Os personagens de Baker são, acima de qualquer coisa, profundamente humanos, como eu e você
E, voltando a Tarkóvski, quando este diz que a arte é o anseio pelo ideal, ele não está circunscrevendo a arte somente a aspectos moralmente superiores. Ele afirma:
“Quando falo do anseio pelo belo, ideal como objetivo fundamental da arte, que nasce de uma ânsia por esse ideal, não estou absolutamente sugerindo que a arte deva esquivar-se da ʻsujeiraʼ do mundo. Pelo contrário! A imagem artística é sempre uma metonímia em que uma coisa é substituída por outra, o menor no lugar do maior. Para referir-se ao que está vivo, o artista lança mão de algo morto; para falar do infinito, mostra o finito. Substituição... não se pode materializar o infinito, mas é possível criar dele uma ilusão: a imagem.”

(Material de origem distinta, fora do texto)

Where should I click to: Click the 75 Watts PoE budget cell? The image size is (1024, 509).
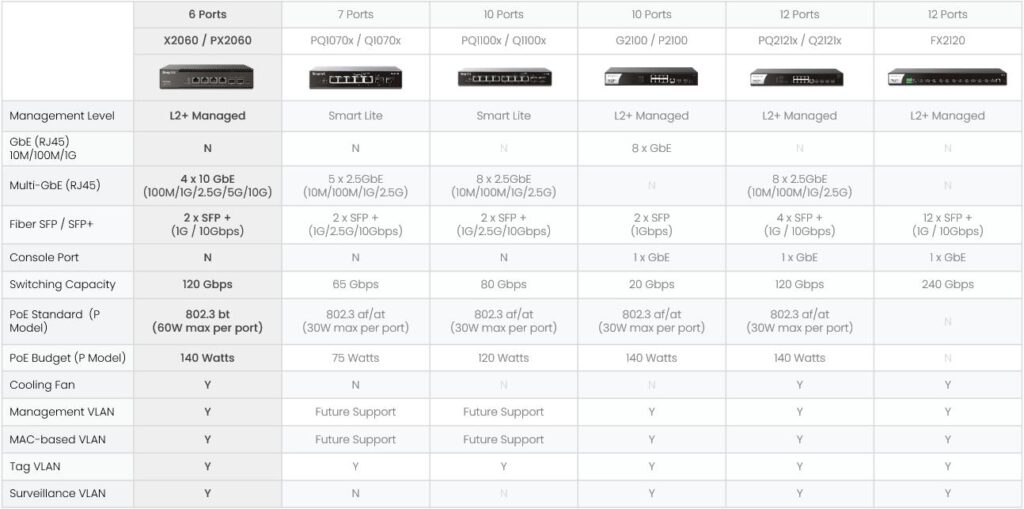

E creio que Sean Baker, assim como Lars von Trier, David Lynch (que nos deixou hoje, dia da publicação deste artigo), Robert Bresson e o próprio Andrei Tarkóvski, fazem isso de forma magistral. O que fica muito claro nos filmes de Baker vistos por mim não é uma defesa ou glamourização da prostituição, mas uma reflexão adulta, séria, de modo por vezes irreverente, de realidades contraditórias, sofridas, de pessoas que estão à margem da sociedade e cujas histórias podem nos levar a pensar, por exemplo, sobre compaixão e a tão negligenciada caridade cristã. Os personagens de Baker são, acima de qualquer coisa, profundamente humanos, como eu e você.